*** Opening of DATASET RECORDS ***

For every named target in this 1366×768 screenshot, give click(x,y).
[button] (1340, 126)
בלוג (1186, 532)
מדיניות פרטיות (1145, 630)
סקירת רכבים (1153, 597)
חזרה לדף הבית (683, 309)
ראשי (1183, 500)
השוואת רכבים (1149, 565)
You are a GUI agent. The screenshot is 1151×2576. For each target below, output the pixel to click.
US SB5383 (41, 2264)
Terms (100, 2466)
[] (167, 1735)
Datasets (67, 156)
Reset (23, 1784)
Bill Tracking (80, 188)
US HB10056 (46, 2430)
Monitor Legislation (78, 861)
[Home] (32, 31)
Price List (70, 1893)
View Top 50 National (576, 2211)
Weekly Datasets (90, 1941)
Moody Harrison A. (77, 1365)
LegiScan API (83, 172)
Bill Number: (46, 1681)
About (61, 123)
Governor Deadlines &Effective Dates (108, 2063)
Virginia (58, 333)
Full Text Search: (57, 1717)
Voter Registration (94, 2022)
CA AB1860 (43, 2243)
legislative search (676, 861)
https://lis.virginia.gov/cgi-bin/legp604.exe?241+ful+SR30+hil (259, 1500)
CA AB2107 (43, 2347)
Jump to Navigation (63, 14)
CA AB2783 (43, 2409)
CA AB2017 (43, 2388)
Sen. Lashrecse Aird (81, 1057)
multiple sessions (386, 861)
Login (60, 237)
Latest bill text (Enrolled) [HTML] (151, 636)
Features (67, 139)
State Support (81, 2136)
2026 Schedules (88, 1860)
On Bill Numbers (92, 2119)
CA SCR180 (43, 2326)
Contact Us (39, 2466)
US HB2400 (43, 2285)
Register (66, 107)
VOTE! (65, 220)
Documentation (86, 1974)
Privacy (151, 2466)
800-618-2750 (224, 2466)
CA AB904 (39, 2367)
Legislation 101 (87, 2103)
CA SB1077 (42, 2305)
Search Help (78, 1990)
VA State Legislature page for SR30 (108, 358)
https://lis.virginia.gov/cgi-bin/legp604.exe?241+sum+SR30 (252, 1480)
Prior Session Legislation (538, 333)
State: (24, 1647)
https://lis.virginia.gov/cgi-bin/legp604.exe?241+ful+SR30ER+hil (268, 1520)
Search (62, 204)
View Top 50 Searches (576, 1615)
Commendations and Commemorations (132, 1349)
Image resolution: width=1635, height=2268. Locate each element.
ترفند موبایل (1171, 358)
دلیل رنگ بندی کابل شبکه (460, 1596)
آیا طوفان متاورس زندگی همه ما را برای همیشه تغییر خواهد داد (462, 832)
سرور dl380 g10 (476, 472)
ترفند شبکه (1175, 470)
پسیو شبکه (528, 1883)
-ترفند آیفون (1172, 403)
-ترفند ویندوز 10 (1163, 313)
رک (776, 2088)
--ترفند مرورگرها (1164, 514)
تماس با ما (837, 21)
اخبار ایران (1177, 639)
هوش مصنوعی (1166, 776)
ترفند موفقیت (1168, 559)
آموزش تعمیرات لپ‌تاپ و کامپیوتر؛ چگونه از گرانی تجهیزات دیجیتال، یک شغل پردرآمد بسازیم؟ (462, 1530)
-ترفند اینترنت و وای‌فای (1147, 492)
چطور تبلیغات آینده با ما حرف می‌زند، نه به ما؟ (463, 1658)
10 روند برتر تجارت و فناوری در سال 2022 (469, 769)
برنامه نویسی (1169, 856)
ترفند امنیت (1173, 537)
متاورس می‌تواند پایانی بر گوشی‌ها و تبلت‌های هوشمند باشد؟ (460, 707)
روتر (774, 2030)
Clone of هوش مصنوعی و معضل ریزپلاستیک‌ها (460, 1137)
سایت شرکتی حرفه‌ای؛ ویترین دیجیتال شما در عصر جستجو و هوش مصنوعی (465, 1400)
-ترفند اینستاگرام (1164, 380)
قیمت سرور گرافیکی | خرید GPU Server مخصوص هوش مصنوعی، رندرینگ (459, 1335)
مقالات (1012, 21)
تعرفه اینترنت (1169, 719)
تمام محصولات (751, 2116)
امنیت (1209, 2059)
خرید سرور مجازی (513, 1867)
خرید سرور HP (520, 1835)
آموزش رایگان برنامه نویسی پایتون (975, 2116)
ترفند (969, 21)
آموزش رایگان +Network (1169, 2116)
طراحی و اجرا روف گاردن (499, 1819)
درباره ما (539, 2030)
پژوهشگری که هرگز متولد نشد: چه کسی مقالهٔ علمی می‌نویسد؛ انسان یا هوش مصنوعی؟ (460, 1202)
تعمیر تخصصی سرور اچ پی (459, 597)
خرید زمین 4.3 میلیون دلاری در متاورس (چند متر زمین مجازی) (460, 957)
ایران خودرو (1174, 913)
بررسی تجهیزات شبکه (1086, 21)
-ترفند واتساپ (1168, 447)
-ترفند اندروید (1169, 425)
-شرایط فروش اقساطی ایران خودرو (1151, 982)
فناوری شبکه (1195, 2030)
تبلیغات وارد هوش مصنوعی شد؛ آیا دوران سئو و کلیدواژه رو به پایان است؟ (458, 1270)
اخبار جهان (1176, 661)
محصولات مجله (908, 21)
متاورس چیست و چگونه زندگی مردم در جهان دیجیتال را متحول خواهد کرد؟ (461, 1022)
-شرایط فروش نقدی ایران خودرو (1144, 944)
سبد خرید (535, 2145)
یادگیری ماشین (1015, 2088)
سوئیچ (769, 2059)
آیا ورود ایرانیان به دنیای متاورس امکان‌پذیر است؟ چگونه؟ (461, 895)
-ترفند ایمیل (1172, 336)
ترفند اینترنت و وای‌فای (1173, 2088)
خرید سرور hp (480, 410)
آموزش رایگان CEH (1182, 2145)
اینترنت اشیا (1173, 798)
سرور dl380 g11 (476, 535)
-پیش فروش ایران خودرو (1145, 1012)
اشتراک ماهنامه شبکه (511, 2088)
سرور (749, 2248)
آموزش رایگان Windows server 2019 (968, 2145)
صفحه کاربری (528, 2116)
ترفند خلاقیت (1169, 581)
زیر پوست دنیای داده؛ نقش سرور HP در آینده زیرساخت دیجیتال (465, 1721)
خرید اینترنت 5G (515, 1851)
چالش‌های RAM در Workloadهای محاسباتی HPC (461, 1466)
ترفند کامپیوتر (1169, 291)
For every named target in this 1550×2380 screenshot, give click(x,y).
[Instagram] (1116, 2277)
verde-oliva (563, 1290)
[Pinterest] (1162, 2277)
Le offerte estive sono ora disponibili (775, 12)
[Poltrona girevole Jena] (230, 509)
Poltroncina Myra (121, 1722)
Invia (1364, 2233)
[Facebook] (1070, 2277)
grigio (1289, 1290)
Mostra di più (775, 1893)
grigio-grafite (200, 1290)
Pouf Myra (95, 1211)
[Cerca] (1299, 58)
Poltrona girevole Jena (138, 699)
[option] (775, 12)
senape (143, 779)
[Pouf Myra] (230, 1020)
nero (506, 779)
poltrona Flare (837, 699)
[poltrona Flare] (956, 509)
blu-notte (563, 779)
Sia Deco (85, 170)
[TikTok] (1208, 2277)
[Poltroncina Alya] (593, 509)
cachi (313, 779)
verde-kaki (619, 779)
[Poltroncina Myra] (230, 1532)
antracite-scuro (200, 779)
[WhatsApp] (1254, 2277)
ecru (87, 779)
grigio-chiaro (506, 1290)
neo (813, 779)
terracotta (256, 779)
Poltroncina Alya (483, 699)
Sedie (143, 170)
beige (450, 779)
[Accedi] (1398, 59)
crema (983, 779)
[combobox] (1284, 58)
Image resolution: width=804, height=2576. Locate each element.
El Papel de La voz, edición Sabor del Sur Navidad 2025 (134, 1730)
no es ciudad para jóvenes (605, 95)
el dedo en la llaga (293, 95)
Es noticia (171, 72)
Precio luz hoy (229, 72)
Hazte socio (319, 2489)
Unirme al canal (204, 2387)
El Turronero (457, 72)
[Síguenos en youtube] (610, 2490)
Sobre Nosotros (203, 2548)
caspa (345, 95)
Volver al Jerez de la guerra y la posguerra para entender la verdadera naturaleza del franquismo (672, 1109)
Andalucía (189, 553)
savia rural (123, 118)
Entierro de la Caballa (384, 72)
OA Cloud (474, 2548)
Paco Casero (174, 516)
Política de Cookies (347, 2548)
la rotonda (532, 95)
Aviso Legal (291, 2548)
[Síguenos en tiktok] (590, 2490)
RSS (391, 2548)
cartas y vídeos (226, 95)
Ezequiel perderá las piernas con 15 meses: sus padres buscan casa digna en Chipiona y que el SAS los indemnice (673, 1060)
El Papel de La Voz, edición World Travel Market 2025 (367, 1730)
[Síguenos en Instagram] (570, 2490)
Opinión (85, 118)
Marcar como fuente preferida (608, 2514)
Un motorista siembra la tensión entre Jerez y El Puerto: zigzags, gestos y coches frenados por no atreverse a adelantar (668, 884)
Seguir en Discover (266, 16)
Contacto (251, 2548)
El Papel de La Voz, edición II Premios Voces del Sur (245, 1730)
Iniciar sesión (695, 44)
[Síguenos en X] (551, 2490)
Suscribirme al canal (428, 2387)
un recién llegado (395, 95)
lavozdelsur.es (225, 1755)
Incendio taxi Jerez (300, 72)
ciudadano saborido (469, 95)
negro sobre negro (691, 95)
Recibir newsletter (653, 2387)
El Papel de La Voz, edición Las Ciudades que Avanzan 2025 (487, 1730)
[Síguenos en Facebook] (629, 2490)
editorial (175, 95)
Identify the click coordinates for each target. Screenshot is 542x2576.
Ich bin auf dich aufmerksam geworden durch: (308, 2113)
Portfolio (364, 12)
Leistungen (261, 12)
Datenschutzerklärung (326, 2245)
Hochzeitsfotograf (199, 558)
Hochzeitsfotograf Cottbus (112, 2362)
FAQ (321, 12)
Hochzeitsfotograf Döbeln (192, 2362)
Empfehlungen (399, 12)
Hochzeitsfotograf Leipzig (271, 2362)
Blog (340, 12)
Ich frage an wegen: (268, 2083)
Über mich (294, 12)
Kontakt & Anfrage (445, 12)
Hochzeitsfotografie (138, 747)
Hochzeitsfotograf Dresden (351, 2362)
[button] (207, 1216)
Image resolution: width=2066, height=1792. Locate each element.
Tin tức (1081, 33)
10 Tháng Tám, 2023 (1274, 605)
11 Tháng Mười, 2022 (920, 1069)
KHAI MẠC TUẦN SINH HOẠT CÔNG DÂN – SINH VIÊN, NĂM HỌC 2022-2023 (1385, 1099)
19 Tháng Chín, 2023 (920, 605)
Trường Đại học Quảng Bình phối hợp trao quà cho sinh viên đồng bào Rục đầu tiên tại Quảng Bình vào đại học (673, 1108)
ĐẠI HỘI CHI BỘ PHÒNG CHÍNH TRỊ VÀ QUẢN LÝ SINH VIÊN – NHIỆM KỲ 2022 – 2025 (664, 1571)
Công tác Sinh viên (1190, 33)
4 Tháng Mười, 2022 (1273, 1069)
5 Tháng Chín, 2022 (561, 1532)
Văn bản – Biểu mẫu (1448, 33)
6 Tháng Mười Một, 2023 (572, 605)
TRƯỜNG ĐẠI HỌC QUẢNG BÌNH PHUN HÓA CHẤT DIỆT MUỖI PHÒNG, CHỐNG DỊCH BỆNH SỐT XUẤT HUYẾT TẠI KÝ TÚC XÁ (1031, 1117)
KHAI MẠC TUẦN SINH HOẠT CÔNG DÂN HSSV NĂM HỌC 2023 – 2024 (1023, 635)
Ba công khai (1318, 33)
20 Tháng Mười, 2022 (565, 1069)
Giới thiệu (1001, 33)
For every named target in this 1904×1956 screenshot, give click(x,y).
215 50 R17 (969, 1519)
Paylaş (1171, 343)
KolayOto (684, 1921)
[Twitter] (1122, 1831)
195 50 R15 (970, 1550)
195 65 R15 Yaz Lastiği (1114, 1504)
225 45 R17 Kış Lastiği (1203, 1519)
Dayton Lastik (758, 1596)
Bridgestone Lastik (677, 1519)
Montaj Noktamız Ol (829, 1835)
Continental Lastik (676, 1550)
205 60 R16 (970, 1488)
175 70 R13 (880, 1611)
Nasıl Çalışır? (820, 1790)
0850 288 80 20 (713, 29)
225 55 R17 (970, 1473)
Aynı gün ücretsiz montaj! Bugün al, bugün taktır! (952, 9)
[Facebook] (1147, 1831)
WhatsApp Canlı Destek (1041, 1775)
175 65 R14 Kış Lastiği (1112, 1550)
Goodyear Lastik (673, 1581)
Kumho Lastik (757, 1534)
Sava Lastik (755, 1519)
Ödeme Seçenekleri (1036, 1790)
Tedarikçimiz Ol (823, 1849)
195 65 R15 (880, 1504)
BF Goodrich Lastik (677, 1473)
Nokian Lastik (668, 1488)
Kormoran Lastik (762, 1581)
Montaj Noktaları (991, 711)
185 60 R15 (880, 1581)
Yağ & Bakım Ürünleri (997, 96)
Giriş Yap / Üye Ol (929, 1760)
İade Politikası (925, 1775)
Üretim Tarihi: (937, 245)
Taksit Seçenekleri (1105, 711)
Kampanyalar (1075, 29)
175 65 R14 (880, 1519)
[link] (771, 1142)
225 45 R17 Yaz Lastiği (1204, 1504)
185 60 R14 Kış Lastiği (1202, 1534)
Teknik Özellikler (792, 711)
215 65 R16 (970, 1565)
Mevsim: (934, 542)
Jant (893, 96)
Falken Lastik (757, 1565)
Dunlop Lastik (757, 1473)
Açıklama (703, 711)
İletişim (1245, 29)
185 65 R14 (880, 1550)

*** Close of DATASET RECORDS ***

▶ [WHAT THE TASK ASKS]:
Repeat, character for character, the lines of the material above from the line with "ترفند اینترنت و وای‌فای (1173, 2088)" through the line with "[Poltroncina Myra] (230, 1532)".

▶ [SOLUTION]:
ترفند اینترنت و وای‌فای (1173, 2088)
خرید سرور hp (480, 410)
آموزش رایگان CEH (1182, 2145)
اینترنت اشیا (1173, 798)
سرور dl380 g11 (476, 535)
-پیش فروش ایران خودرو (1145, 1012)
اشتراک ماهنامه شبکه (511, 2088)
سرور (749, 2248)
آموزش رایگان Windows server 2019 (968, 2145)
صفحه کاربری (528, 2116)
ترفند خلاقیت (1169, 581)
زیر پوست دنیای داده؛ نقش سرور HP در آینده زیرساخت دیجیتال (465, 1721)
خرید اینترنت 5G (515, 1851)
چالش‌های RAM در Workloadهای محاسباتی HPC (461, 1466)
ترفند کامپیوتر (1169, 291)
For every named target in this 1550×2380 screenshot, give click(x,y).
[Instagram] (1116, 2277)
verde-oliva (563, 1290)
[Pinterest] (1162, 2277)
Le offerte estive sono ora disponibili (775, 12)
[Poltrona girevole Jena] (230, 509)
Poltroncina Myra (121, 1722)
Invia (1364, 2233)
[Facebook] (1070, 2277)
grigio (1289, 1290)
Mostra di più (775, 1893)
grigio-grafite (200, 1290)
Pouf Myra (95, 1211)
[Cerca] (1299, 58)
Poltrona girevole Jena (138, 699)
[option] (775, 12)
senape (143, 779)
[Pouf Myra] (230, 1020)
nero (506, 779)
poltrona Flare (837, 699)
[poltrona Flare] (956, 509)
blu-notte (563, 779)
Sia Deco (85, 170)
[TikTok] (1208, 2277)
[Poltroncina Alya] (593, 509)
cachi (313, 779)
verde-kaki (619, 779)
[Poltroncina Myra] (230, 1532)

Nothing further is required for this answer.